[DATA UNDER STUDY Boundary: Start]
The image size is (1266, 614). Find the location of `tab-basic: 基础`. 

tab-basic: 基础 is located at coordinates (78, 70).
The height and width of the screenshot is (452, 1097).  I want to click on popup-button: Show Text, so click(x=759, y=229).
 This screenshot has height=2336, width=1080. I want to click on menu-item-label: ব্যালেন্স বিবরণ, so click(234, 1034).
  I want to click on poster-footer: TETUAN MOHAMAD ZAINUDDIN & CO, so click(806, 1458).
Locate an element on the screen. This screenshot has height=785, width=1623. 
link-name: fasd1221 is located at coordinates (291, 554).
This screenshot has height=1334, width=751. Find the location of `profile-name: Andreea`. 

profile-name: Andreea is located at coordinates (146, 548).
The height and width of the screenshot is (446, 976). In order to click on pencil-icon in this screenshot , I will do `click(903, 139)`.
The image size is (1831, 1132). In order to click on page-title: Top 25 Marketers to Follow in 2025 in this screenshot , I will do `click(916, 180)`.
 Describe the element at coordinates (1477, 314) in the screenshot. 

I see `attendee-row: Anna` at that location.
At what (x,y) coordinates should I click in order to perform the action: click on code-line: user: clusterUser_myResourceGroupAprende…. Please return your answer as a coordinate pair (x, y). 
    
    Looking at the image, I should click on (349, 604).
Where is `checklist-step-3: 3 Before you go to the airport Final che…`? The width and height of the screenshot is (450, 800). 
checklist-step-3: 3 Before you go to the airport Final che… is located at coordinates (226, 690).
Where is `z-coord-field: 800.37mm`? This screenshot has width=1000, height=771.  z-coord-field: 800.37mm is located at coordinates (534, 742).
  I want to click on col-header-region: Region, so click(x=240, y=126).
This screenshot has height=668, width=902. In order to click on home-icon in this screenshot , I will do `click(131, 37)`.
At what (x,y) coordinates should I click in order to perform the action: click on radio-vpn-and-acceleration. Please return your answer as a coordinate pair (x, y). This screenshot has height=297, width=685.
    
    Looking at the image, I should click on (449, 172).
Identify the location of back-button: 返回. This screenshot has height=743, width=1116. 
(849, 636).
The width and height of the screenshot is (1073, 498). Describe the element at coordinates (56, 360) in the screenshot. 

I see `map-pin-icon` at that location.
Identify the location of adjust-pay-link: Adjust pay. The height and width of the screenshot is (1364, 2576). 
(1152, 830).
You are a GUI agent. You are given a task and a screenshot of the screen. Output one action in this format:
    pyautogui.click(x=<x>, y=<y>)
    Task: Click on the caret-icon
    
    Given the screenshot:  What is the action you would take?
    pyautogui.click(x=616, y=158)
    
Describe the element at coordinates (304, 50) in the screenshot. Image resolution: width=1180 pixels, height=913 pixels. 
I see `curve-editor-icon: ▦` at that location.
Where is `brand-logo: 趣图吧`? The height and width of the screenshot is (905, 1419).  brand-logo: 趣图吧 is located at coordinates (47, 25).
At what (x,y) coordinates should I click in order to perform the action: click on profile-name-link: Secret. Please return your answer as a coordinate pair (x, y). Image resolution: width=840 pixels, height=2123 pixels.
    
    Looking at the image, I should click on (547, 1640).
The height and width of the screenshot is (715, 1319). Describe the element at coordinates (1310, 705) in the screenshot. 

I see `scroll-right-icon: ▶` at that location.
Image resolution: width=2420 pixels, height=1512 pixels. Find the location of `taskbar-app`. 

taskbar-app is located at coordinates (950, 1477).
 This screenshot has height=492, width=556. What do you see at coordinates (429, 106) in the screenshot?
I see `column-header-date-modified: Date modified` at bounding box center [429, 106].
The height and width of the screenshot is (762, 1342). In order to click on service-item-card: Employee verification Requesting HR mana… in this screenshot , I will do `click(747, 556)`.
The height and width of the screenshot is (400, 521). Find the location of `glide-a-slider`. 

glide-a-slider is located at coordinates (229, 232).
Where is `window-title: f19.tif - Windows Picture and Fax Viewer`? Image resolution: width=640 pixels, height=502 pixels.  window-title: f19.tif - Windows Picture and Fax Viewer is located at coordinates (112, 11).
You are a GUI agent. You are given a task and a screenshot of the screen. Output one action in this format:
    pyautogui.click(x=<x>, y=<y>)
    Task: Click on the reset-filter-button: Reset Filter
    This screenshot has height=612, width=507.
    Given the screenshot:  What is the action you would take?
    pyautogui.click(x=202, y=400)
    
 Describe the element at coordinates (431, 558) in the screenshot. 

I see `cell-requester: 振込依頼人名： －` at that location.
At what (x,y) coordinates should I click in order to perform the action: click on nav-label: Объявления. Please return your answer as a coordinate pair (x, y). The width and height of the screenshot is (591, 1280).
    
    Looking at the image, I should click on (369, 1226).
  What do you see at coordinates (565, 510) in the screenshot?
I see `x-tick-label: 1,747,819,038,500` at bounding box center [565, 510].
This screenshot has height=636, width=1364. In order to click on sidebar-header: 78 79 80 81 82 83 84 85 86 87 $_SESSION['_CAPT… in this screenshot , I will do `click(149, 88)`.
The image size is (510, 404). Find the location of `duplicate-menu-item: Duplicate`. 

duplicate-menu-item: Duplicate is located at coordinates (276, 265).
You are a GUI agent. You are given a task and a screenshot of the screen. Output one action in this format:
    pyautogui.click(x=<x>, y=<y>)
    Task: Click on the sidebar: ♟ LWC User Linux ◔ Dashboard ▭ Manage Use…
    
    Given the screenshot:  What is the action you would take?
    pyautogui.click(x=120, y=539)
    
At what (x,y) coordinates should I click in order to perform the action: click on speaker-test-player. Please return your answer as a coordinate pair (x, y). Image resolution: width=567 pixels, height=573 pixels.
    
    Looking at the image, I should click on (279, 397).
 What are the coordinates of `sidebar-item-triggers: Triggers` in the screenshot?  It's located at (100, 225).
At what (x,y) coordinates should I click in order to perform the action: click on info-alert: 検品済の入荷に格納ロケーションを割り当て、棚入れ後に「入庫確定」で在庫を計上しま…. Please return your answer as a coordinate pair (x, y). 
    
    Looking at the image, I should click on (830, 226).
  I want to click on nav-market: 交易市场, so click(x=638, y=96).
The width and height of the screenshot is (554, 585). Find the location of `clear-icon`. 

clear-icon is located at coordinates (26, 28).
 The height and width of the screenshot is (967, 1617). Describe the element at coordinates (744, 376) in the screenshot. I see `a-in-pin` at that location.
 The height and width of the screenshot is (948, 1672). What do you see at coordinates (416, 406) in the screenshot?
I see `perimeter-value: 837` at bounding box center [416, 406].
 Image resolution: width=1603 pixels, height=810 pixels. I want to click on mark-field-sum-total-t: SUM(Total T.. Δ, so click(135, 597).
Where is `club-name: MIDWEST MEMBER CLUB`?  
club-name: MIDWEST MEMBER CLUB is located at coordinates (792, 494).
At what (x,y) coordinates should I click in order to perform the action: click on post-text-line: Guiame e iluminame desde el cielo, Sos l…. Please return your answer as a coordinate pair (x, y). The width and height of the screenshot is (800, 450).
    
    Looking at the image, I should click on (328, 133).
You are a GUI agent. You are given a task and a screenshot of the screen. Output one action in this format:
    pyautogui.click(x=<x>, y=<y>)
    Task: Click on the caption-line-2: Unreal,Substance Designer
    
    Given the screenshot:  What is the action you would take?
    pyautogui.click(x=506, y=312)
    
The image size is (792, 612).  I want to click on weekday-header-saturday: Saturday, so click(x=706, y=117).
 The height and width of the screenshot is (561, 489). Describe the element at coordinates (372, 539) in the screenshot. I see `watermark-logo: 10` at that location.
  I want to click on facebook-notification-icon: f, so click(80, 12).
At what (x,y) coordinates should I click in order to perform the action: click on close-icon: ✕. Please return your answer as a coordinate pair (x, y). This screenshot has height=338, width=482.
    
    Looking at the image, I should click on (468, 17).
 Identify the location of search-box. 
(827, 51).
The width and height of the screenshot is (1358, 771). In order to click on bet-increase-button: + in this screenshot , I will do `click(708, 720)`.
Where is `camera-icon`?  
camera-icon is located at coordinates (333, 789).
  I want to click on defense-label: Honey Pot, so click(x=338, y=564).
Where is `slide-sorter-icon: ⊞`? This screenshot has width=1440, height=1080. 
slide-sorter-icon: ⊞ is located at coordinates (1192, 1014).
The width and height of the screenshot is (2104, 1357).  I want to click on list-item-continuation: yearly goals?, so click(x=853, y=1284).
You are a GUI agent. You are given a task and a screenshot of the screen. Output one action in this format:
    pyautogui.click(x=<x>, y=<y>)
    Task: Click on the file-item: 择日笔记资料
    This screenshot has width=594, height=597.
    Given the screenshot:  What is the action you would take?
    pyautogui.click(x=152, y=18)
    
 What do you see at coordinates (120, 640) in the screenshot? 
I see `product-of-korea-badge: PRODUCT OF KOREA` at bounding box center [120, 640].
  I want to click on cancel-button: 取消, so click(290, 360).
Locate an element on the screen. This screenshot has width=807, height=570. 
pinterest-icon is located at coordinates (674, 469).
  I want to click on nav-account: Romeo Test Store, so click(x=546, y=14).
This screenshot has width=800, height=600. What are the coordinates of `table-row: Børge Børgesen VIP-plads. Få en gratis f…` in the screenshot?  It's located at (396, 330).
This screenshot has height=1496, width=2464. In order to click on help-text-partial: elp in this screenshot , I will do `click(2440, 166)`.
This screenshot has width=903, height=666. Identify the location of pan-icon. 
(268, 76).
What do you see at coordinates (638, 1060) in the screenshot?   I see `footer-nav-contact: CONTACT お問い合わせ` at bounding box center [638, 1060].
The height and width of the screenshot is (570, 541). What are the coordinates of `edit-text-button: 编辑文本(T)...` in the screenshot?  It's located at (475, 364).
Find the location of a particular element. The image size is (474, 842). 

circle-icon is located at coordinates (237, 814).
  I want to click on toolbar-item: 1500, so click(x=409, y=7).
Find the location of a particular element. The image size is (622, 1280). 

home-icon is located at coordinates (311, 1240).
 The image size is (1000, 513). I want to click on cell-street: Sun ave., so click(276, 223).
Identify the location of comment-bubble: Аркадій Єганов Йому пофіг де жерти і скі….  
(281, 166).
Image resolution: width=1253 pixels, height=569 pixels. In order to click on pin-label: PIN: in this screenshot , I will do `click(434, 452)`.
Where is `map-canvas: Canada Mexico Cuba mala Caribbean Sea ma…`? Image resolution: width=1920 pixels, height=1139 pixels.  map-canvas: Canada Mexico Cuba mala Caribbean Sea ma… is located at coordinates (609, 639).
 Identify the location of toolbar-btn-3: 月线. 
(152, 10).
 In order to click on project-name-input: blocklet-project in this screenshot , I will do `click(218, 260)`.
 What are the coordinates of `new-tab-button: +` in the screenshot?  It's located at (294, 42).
[DATA UNDER STUDY Boundary: End]
EXERCISE INSTRUCTIONS. Copy the records word for word, everything from the start down through the line containing "tab-basic: 基础 is".

SOLUTION FOR THIS TASK.
The image size is (1266, 614). Find the location of `tab-basic: 基础`. 

tab-basic: 基础 is located at coordinates (78, 70).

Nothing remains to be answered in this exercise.